Could you turn the lines of the material below, between the lines holding "The height and width of the screenshot is (263, 564)." and "click(x=97, y=73)", inclusive, into a JSON list of strings with one string per line, leaving out any blank lines and nothing else?

───── MATERIAL PROVIDED

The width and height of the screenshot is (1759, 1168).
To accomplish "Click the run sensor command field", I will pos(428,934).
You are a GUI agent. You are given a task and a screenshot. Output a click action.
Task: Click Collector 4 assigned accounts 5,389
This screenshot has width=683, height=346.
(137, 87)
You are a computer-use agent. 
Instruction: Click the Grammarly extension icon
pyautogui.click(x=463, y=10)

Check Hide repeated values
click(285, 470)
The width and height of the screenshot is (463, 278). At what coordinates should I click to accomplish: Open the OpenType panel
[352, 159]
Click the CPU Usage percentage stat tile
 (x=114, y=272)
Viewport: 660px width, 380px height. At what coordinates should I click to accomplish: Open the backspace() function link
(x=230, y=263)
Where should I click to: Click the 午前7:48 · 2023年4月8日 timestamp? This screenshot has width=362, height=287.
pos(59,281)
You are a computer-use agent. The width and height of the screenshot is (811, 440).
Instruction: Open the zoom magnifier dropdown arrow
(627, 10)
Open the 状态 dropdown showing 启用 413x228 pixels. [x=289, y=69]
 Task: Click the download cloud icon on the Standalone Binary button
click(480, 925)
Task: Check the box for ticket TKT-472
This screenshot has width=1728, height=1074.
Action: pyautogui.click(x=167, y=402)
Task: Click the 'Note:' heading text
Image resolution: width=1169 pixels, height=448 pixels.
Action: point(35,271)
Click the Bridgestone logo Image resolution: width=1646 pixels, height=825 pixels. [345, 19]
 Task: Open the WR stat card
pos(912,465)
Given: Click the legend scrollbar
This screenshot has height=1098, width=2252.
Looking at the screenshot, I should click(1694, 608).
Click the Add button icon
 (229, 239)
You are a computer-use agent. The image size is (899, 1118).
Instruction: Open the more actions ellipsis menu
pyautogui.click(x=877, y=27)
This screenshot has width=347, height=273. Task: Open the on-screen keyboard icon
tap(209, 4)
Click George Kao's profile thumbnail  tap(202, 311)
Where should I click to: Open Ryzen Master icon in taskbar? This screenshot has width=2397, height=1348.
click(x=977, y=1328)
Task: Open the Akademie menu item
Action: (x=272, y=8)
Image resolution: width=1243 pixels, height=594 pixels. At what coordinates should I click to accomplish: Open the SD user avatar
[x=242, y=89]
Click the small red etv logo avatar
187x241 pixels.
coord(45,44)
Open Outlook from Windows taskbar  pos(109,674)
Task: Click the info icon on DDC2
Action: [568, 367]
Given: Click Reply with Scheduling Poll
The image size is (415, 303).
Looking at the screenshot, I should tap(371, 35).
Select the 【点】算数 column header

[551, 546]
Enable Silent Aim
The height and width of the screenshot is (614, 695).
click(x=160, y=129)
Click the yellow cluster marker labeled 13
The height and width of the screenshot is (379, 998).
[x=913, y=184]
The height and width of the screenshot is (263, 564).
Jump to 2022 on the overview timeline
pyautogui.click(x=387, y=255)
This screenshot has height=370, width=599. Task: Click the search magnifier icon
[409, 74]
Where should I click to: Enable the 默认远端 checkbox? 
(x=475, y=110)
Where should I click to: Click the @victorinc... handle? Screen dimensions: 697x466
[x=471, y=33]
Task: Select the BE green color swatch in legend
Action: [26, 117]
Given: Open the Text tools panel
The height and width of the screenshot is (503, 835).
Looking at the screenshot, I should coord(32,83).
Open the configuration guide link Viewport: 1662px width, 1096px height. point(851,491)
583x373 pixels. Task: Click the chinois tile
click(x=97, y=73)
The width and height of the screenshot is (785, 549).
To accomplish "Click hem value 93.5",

──────────

[COMPLETED TASK]
[
  "The height and width of the screenshot is (263, 564).",
  "Jump to 2022 on the overview timeline",
  "pyautogui.click(x=387, y=255)",
  "This screenshot has height=370, width=599. Task: Click the search magnifier icon",
  "[409, 74]",
  "Where should I click to: Enable the 默认远端 checkbox? ",
  "(x=475, y=110)",
  "Where should I click to: Click the @victorinc... handle? Screen dimensions: 697x466",
  "[x=471, y=33]",
  "Task: Select the BE green color swatch in legend",
  "Action: [26, 117]",
  "Given: Open the Text tools panel",
  "The height and width of the screenshot is (503, 835).",
  "Looking at the screenshot, I should coord(32,83).",
  "Open the configuration guide link Viewport: 1662px width, 1096px height. point(851,491)",
  "583x373 pixels. Task: Click the chinois tile",
  "click(x=97, y=73)"
]